__Task objective__
In your reply, write out the records exactly, each line intact.
=== Section Start ===
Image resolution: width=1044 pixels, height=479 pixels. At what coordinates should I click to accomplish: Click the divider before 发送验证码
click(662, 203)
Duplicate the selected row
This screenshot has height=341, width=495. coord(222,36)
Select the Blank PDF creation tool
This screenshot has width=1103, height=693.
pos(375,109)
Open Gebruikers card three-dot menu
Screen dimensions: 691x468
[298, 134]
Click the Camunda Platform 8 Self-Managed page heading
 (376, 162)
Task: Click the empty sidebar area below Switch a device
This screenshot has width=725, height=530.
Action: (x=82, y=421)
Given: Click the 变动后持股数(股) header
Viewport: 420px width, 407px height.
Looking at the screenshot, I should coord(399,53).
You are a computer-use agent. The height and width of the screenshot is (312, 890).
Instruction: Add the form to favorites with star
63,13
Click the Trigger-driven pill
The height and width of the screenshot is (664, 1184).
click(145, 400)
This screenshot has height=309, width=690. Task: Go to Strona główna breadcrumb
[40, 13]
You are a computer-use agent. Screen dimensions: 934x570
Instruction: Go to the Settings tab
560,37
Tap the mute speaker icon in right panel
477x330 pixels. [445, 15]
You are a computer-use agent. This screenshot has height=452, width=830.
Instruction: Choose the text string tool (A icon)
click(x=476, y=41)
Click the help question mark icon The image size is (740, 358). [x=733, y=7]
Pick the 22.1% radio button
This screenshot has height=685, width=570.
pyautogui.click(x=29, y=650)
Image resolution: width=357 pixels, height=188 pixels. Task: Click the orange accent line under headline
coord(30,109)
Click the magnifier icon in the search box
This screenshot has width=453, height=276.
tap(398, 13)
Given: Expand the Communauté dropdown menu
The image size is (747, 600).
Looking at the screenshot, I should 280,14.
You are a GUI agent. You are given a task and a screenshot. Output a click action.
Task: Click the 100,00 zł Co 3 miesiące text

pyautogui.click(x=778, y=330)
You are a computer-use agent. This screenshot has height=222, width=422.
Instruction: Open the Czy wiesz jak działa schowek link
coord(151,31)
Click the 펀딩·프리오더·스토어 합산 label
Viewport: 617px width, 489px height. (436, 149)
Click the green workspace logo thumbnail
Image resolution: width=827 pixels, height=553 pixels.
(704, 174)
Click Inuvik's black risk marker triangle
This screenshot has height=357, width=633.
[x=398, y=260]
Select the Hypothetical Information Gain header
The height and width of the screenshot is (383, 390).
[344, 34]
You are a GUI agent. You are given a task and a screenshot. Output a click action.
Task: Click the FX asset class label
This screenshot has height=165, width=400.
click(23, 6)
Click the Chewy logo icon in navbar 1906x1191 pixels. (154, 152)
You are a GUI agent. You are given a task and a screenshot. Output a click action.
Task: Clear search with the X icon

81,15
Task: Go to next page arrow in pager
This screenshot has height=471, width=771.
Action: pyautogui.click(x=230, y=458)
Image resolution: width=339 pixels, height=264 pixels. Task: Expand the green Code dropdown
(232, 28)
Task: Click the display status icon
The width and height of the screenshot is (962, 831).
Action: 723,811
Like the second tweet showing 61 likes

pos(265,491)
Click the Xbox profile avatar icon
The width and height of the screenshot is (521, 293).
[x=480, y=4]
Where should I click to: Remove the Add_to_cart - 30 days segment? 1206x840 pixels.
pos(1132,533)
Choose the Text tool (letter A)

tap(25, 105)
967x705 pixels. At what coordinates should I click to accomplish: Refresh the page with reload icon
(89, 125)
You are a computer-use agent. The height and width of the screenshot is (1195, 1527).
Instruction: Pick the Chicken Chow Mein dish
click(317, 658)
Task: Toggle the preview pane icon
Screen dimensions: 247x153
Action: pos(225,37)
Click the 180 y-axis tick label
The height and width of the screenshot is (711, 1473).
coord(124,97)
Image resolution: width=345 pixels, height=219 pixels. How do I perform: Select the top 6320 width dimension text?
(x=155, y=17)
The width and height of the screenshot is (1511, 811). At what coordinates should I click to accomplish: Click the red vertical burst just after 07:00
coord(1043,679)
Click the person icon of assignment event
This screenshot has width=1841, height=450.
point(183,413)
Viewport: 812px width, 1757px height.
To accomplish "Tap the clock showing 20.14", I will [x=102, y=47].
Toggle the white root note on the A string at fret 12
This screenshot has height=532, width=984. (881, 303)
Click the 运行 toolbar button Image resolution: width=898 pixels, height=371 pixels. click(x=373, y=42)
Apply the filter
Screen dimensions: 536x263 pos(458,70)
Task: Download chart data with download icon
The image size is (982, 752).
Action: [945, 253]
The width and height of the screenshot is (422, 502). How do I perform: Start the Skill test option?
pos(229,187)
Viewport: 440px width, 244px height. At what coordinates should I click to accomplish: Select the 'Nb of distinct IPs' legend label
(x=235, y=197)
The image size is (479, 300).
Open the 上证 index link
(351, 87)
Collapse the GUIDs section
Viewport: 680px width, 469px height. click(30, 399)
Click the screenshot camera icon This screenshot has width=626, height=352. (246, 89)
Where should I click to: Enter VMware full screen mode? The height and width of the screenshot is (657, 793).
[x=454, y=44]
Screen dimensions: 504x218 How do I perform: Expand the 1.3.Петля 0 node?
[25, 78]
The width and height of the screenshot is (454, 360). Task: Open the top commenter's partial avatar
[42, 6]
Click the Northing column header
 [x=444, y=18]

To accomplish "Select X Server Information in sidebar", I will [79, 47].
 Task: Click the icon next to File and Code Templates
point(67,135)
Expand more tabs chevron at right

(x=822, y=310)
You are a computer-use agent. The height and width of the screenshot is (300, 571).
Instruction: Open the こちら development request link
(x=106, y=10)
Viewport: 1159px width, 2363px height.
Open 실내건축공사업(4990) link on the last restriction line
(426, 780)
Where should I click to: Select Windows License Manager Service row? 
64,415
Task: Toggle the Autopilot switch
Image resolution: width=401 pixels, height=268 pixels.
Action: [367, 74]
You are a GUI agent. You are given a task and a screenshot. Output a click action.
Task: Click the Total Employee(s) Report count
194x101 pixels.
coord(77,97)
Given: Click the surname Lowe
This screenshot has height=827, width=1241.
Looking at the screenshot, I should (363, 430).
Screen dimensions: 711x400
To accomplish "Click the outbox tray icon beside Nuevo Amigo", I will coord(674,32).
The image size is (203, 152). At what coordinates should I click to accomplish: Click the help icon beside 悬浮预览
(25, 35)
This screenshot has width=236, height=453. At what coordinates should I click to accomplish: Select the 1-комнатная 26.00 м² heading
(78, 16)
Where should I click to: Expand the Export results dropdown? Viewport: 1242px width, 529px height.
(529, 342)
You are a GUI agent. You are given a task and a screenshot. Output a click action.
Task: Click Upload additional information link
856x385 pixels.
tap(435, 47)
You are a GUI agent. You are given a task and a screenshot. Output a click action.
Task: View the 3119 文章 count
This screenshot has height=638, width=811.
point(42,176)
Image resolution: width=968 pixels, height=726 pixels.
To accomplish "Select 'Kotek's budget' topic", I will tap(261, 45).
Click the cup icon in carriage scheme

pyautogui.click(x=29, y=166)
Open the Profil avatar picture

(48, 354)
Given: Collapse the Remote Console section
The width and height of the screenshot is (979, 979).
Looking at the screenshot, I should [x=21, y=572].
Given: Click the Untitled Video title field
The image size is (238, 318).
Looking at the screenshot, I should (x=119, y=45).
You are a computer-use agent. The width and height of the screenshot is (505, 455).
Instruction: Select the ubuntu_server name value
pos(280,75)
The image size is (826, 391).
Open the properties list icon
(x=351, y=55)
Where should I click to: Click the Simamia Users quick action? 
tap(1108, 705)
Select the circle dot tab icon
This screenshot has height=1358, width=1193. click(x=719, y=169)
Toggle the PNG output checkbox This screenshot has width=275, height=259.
=== Section End ===
__Answer box__
Image resolution: width=1044 pixels, height=479 pixels. At what coordinates should I click to accomplish: Click the divider before 发送验证码
click(662, 203)
Duplicate the selected row
This screenshot has height=341, width=495. coord(222,36)
Select the Blank PDF creation tool
This screenshot has width=1103, height=693.
pos(375,109)
Open Gebruikers card three-dot menu
Screen dimensions: 691x468
[298, 134]
Click the Camunda Platform 8 Self-Managed page heading
 (376, 162)
Task: Click the empty sidebar area below Switch a device
This screenshot has width=725, height=530.
Action: (x=82, y=421)
Given: Click the 变动后持股数(股) header
Viewport: 420px width, 407px height.
Looking at the screenshot, I should coord(399,53).
You are a computer-use agent. The height and width of the screenshot is (312, 890).
Instruction: Add the form to favorites with star
63,13
Click the Trigger-driven pill
The height and width of the screenshot is (664, 1184).
click(145, 400)
This screenshot has height=309, width=690. Task: Go to Strona główna breadcrumb
[40, 13]
You are a computer-use agent. Screen dimensions: 934x570
Instruction: Go to the Settings tab
560,37
Tap the mute speaker icon in right panel
477x330 pixels. [445, 15]
You are a computer-use agent. This screenshot has height=452, width=830.
Instruction: Choose the text string tool (A icon)
click(x=476, y=41)
Click the help question mark icon The image size is (740, 358). [x=733, y=7]
Pick the 22.1% radio button
This screenshot has height=685, width=570.
pyautogui.click(x=29, y=650)
Image resolution: width=357 pixels, height=188 pixels. Task: Click the orange accent line under headline
coord(30,109)
Click the magnifier icon in the search box
This screenshot has width=453, height=276.
tap(398, 13)
Given: Expand the Communauté dropdown menu
The image size is (747, 600).
Looking at the screenshot, I should 280,14.
You are a GUI agent. You are given a task and a screenshot. Output a click action.
Task: Click the 100,00 zł Co 3 miesiące text

pyautogui.click(x=778, y=330)
You are a computer-use agent. This screenshot has height=222, width=422.
Instruction: Open the Czy wiesz jak działa schowek link
coord(151,31)
Click the 펀딩·프리오더·스토어 합산 label
Viewport: 617px width, 489px height. (436, 149)
Click the green workspace logo thumbnail
Image resolution: width=827 pixels, height=553 pixels.
(704, 174)
Click Inuvik's black risk marker triangle
This screenshot has height=357, width=633.
[x=398, y=260]
Select the Hypothetical Information Gain header
The height and width of the screenshot is (383, 390).
[344, 34]
You are a GUI agent. You are given a task and a screenshot. Output a click action.
Task: Click the FX asset class label
This screenshot has height=165, width=400.
click(23, 6)
Click the Chewy logo icon in navbar 1906x1191 pixels. (154, 152)
You are a GUI agent. You are given a task and a screenshot. Output a click action.
Task: Clear search with the X icon

81,15
Task: Go to next page arrow in pager
This screenshot has height=471, width=771.
Action: pyautogui.click(x=230, y=458)
Image resolution: width=339 pixels, height=264 pixels. Task: Expand the green Code dropdown
(232, 28)
Task: Click the display status icon
The width and height of the screenshot is (962, 831).
Action: 723,811
Like the second tweet showing 61 likes

pos(265,491)
Click the Xbox profile avatar icon
The width and height of the screenshot is (521, 293).
[x=480, y=4]
Where should I click to: Remove the Add_to_cart - 30 days segment? 1206x840 pixels.
pos(1132,533)
Choose the Text tool (letter A)

tap(25, 105)
967x705 pixels. At what coordinates should I click to accomplish: Refresh the page with reload icon
(89, 125)
You are a computer-use agent. The height and width of the screenshot is (1195, 1527).
Instruction: Pick the Chicken Chow Mein dish
click(317, 658)
Task: Toggle the preview pane icon
Screen dimensions: 247x153
Action: pos(225,37)
Click the 180 y-axis tick label
The height and width of the screenshot is (711, 1473).
coord(124,97)
Image resolution: width=345 pixels, height=219 pixels. How do I perform: Select the top 6320 width dimension text?
(x=155, y=17)
The width and height of the screenshot is (1511, 811). At what coordinates should I click to accomplish: Click the red vertical burst just after 07:00
coord(1043,679)
Click the person icon of assignment event
This screenshot has width=1841, height=450.
point(183,413)
Viewport: 812px width, 1757px height.
To accomplish "Tap the clock showing 20.14", I will [x=102, y=47].
Toggle the white root note on the A string at fret 12
This screenshot has height=532, width=984. (881, 303)
Click the 运行 toolbar button Image resolution: width=898 pixels, height=371 pixels. click(x=373, y=42)
Apply the filter
Screen dimensions: 536x263 pos(458,70)
Task: Download chart data with download icon
The image size is (982, 752).
Action: [945, 253]
The width and height of the screenshot is (422, 502). How do I perform: Start the Skill test option?
pos(229,187)
Viewport: 440px width, 244px height. At what coordinates should I click to accomplish: Select the 'Nb of distinct IPs' legend label
(x=235, y=197)
The image size is (479, 300).
Open the 上证 index link
(351, 87)
Collapse the GUIDs section
Viewport: 680px width, 469px height. click(30, 399)
Click the screenshot camera icon This screenshot has width=626, height=352. (246, 89)
Where should I click to: Enter VMware full screen mode? The height and width of the screenshot is (657, 793).
[x=454, y=44]
Screen dimensions: 504x218 How do I perform: Expand the 1.3.Петля 0 node?
[25, 78]
The width and height of the screenshot is (454, 360). Task: Open the top commenter's partial avatar
[42, 6]
Click the Northing column header
 [x=444, y=18]

To accomplish "Select X Server Information in sidebar", I will [79, 47].
 Task: Click the icon next to File and Code Templates
point(67,135)
Expand more tabs chevron at right

(x=822, y=310)
You are a computer-use agent. The height and width of the screenshot is (300, 571).
Instruction: Open the こちら development request link
(x=106, y=10)
Viewport: 1159px width, 2363px height.
Open 실내건축공사업(4990) link on the last restriction line
(426, 780)
Where should I click to: Select Windows License Manager Service row? 
64,415
Task: Toggle the Autopilot switch
Image resolution: width=401 pixels, height=268 pixels.
Action: [367, 74]
You are a GUI agent. You are given a task and a screenshot. Output a click action.
Task: Click the Total Employee(s) Report count
194x101 pixels.
coord(77,97)
Given: Click the surname Lowe
This screenshot has height=827, width=1241.
Looking at the screenshot, I should (363, 430).
Screen dimensions: 711x400
To accomplish "Click the outbox tray icon beside Nuevo Amigo", I will coord(674,32).
The image size is (203, 152). At what coordinates should I click to accomplish: Click the help icon beside 悬浮预览
(25, 35)
This screenshot has width=236, height=453. At what coordinates should I click to accomplish: Select the 1-комнатная 26.00 м² heading
(78, 16)
Where should I click to: Expand the Export results dropdown? Viewport: 1242px width, 529px height.
(529, 342)
You are a GUI agent. You are given a task and a screenshot. Output a click action.
Task: Click Upload additional information link
856x385 pixels.
tap(435, 47)
You are a GUI agent. You are given a task and a screenshot. Output a click action.
Task: View the 3119 文章 count
This screenshot has height=638, width=811.
point(42,176)
Image resolution: width=968 pixels, height=726 pixels.
To accomplish "Select 'Kotek's budget' topic", I will tap(261, 45).
Click the cup icon in carriage scheme

pyautogui.click(x=29, y=166)
Open the Profil avatar picture

(48, 354)
Given: Collapse the Remote Console section
The width and height of the screenshot is (979, 979).
Looking at the screenshot, I should [x=21, y=572].
Given: Click the Untitled Video title field
The image size is (238, 318).
Looking at the screenshot, I should (x=119, y=45).
You are a computer-use agent. The width and height of the screenshot is (505, 455).
Instruction: Select the ubuntu_server name value
pos(280,75)
The image size is (826, 391).
Open the properties list icon
(x=351, y=55)
Where should I click to: Click the Simamia Users quick action? 
tap(1108, 705)
Select the circle dot tab icon
This screenshot has height=1358, width=1193. click(x=719, y=169)
Toggle the PNG output checkbox This screenshot has width=275, height=259.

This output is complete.